▶ _EXTRAIT À LIRE_:
L’affaire Benalla, pourtant, a transformé le règne en farce. Affaire d’État ou simple barbouzerie, elle a eu l’effet d’un révélateur de l’inconsistance de la fable racontée jusque-là. Les rites et les symboles se sont effondrés ; les ors de la République ont semblé abriter des individus leur étant étrangers. C’était la valse des affaires qui recommençait, avec son cortège de faveurs, de prébendes, de trafics et de privilèges. Emmanuel Macron avait voulu prendre les habits de de Gaulle et ces habits semblaient soudain trop grands. Tout à coup, tout sonnait creux, un jeune homme issu de la banque semblait avoir braqué la République et installé ses amis aux fonctions les plus hautes, les désacralisant du même mouvement.
Crise sociale, les gilets jaunes ont remis la question sociale sur le devant de la scène. Les facteurs d’explication du mouvement sont multiples et les préoccupations d’ordre strictement matériel apparaissent les plus évidentes. Pourtant, cette crise est peut-être aussi spirituelle. André Malraux considérait déjà Mai 68 comme une crise de civilisation et on peut prolonger cette intuition. Qu’importent ses fondements réels ou sa vérité intrinsèque, l’entrée en décadence est un sentiment largement partagé. Par l’utopie et l’incarnation, le politique a pris le relais du religieux dans des temps désenchantés. Il a été cette “foi séculière” marquée du sceau du déni qui offrait une fiction d’unité, une impression de permanence et de sacré. Cette foi a été définitivement perdue dès lors que son sujet a été mis à nu. De Président jupitérien, chef de guerre et gardien du fil de l’Histoire de France, Emmanuel Macron s’est trouvé réduit au rôle de cache-sexe de l’oligarchie. Ni lui, ni Christophe Castaner, ni aucun autre membre du gouvernement ou de la classe politique n’est jugé digne de la République ou de la France. C’est aussi contre cette réalité crue que se sont élevés les gilets jaunes. Porteur d’une aspiration à la régénération du politique – avec tous les dangers que comporte cette idée – ce mouvement semble se battre pour la restauration d’une illusion nécessaire, pour faire vivre la fiction de la dimension sacrée du politique.

▶ _DONNÉES FOURNIES_:
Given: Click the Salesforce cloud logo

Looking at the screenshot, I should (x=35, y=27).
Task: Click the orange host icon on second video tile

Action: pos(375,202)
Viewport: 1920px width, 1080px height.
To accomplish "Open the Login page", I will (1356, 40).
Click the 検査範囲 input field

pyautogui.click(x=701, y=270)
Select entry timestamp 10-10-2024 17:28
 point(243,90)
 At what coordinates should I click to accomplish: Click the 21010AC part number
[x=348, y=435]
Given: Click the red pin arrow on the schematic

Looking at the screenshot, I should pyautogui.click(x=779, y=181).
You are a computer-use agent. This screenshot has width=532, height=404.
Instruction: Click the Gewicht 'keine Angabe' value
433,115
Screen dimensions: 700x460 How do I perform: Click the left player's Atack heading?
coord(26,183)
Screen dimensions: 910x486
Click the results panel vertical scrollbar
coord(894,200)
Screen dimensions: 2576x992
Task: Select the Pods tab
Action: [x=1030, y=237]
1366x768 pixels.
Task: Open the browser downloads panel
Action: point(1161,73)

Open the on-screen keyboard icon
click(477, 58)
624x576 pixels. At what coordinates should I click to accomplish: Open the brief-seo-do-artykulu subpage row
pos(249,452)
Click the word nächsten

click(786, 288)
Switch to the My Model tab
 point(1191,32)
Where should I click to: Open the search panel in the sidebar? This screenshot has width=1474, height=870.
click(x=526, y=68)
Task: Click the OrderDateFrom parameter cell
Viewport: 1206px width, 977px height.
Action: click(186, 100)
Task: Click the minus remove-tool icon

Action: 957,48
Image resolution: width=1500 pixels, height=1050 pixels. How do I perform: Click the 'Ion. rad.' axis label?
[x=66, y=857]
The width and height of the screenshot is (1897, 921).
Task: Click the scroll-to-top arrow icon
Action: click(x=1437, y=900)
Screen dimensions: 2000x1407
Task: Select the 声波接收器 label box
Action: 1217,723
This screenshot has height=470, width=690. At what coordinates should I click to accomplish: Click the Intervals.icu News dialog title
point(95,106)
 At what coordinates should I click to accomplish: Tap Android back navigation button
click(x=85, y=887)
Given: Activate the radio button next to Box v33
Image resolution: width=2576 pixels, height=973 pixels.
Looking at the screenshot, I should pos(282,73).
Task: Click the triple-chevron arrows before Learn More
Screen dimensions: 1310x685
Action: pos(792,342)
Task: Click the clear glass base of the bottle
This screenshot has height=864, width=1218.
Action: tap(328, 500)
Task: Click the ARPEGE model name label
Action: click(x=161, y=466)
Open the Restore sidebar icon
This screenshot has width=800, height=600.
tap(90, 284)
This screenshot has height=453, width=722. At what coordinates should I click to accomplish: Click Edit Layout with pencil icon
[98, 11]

▶ _CONSIGNES DE TRAVAIL_:
1 > Relevez, parmi les enregistrements, chaque ligne où figure le mot « panel ».
2 > Rédigez la suite de l’extrait sur l’affaire Benalla et les gilets jaunes, en reprenant après sa dernière phrase.

▶ _RÉPONSES PAR CONSIGNE_:
1 >
Click the results panel vertical scrollbar
Task: Open the browser downloads panel
Where should I click to: Open the search panel in the sidebar? This screenshot has width=1474, height=870.

2 >
Briser les idoles, sacraliser le profane
Le 16 mars dernier, le Fouquet’s était en feu. La plus belle avenue du monde était recouverte de jaune et noyée d’un épais nuage de lacrymogène. L’est-elle seulement ? L’expression consacrée de plus belle avenue du monde cache mal la réalité d’une avenue où ne se rendent jamais les Parisiens. Tout y est trop cher et trop tape-à-l’oeil, en temps normal, les bourgeois du quartier disputent le pavé aux touristes blasés. Comment prétendre que quelques enseignes de luxe puissent exprimer la France ? Sans doute est-ce pour cela que les gilets jaunes en ont fait leur lieu de rassemblement de prédilection. Dans le conflit de classes qui se joue, l’avenue est un champ de bataille idéal. Tout y transpire le fric, le bling-bling et le paraître. Manifester sur les Champs, c’est reproduire l’antique geste iconoclaste : c’est l’idolâtrie des clients du Fouquet’s ou des magasins de luxe qui est condamnée.
Ainsi lors de l’Acte XVIII, régnait une ambiance carnavalesque, avec tout ce que ce terme comprend d’inversion des hiérarchies admises et des rôles sociaux. Il y a quelque-chose de fascinant à voir des ouvriers, des employés et des chômeurs déguster des chocolats Jeff de Bruges récemment pillés devant des départs de feu. Des gens ordinaires prenaient les chaises des terrasses et faisaient une pause, assis au milieu d’une avenue réappropriée. D’ordinaire, ils ne sont pas là chez eux. Trop pauvres, trop « beaufs », trop provinciaux, ils ne sont pas à leur place ; mais le temps d’une journée, l’avenue leur appartient. En miroir de ces scènes improbables, on croise un homme et une femme, la cinquantaine et bien habillés, effondrés, en larmes, complètement paniqués par le chaos ambiant, mais toujours cramponnés aux sacs Gucci ou Cartier qui contiennent les précieux effets qu’ils viennent d’acquérir lors d’une journée de shopping qui a mal tourné. Exproprier l’expropriateur, rarement la sentence de Max Weber s’est mieux appliquée.
En définitive, le combat pour l’endroit traduit un combat pour la dignité. Il est le reflet de l’affirmation de la vie contre les idoles réifiées qui remplissent les vitrines de luxe.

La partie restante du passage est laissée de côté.